BR gegen BR vor dem ArbG BS
Gerichtsbericht über das Beschlussverfahren am 27.10.2004 im ArbG Braunschweig
Termin 27.10.04, 11:00Uhr: Anhörung der Beteiligten
RI Herr Dr. Voigt, ERI: Herr Siegfried Thomas und Frau Vera Winkler, 2. Kammer, Sitzungssaal B im ArbG BS
PV/Bekl RA Kobusch mit Hr. Pawel lt Vollmacht für Hr. Potrykus (Betriebsrat) und Fr. Behmer für Betriebsrat MAN Nutzfahrzeuge AG / PV/Kl RA Koch mit Bernhard L. freies Betriebsratsmitglied MAN Nutzfahrzeuge AG, Aktenzeichen: 2 BV 57/04, 5 Zuhörer
RI ruft die Parteien pünktlich um 11:00 Uhr auf und stellt die Präsenzdaten für das Protokoll fest. Die Kammer vermisst eine anschauliche Schilderung von beiden Seiten, obwohl die Sachinhalte nicht so strittig anscheinend sind. Es geht mehr um die praktische Anwendung innerhalb des Gremium. Der RI will die vorhanden Regelung für die Archivierung von Unterlagen und die Begrifflichkeit „Container“ näher erläutert haben. MAN merkt, es ist ein Beschlussverfahren und es besteht Amtsaufklärungspflicht.
Der Bekl/PV erklärt, dass der ursprüngliche genutzte Archivraum wegen betrieblicher Notwendigkeit entfallen ist und die Untenlagen zwischenzeitlich in Container ausgelagert sind. Der zeitliche Faktor wird nicht näher erläutert.
Zwischenfrage durch RI, ob diese begehbare sind, in Art von Baucontainern. Der Richter stellt sich was Größeres unter den Begriff vor.

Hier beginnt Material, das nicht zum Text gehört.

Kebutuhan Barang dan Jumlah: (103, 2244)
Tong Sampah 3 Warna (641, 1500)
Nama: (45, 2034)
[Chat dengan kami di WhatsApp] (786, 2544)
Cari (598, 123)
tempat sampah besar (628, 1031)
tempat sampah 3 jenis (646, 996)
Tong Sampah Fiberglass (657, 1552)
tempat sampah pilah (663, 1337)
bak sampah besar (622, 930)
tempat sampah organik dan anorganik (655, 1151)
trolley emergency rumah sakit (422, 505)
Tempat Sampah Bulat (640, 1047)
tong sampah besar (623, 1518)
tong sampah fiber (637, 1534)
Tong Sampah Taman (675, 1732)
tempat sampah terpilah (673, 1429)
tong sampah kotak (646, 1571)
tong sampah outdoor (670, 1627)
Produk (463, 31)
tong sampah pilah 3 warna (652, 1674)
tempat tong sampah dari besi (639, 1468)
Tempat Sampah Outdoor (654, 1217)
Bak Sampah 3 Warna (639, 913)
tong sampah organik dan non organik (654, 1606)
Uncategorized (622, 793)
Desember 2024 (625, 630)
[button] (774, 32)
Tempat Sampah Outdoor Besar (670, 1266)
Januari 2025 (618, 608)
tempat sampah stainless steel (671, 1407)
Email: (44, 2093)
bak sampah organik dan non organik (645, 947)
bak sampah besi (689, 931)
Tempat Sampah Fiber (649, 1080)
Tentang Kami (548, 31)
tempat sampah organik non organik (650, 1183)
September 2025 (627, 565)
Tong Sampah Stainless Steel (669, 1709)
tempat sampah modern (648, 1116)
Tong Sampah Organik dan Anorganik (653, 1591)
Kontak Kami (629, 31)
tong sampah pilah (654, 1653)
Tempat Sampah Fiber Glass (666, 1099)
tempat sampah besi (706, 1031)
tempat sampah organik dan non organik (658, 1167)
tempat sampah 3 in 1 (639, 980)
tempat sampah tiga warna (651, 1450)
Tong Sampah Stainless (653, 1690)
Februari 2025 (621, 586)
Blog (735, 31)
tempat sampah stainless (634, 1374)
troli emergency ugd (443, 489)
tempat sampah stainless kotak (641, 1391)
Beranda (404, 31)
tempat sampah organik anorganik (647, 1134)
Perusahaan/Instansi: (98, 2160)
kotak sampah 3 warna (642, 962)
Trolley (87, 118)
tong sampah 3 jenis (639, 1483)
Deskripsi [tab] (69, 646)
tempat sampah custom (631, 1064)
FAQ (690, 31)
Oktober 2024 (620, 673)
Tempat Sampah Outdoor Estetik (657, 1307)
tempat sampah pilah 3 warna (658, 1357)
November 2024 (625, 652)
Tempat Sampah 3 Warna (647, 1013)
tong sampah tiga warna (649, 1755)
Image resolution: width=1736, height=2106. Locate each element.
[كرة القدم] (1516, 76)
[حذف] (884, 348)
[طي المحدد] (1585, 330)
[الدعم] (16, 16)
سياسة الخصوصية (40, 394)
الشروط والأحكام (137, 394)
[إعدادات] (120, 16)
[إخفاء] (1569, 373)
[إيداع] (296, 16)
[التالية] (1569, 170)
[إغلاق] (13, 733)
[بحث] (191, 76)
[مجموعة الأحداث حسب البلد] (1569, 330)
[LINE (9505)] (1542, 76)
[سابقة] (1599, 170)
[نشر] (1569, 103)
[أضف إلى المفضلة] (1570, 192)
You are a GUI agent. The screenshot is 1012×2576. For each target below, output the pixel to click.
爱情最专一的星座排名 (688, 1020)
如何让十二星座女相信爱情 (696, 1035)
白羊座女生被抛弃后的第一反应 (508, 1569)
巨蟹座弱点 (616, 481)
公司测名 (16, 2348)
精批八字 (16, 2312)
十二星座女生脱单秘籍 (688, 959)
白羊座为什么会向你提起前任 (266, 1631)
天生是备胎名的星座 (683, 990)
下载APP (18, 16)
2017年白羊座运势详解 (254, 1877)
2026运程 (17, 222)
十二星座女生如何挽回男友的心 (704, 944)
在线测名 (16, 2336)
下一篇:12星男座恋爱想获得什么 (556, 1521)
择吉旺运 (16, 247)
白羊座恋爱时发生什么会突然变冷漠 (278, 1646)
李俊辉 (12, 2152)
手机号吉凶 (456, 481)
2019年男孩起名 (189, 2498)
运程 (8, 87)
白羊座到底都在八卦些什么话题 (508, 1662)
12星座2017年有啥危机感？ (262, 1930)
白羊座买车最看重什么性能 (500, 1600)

Pawel erwidert, dass die Unterlagen in 5 Standardgitterboxen für Material, wie von der Bundesbahn verwendet, gelagert sind. Nun will der RI die Regelungen für die Verwaltung der Unterlagen, also die Geschäftsordnung, wissen und Pavel verweist auf den geschäftsführenden Ausschuss. Dieser legt fest, ob Unterlagen archiviert bzw. vernichtet werden.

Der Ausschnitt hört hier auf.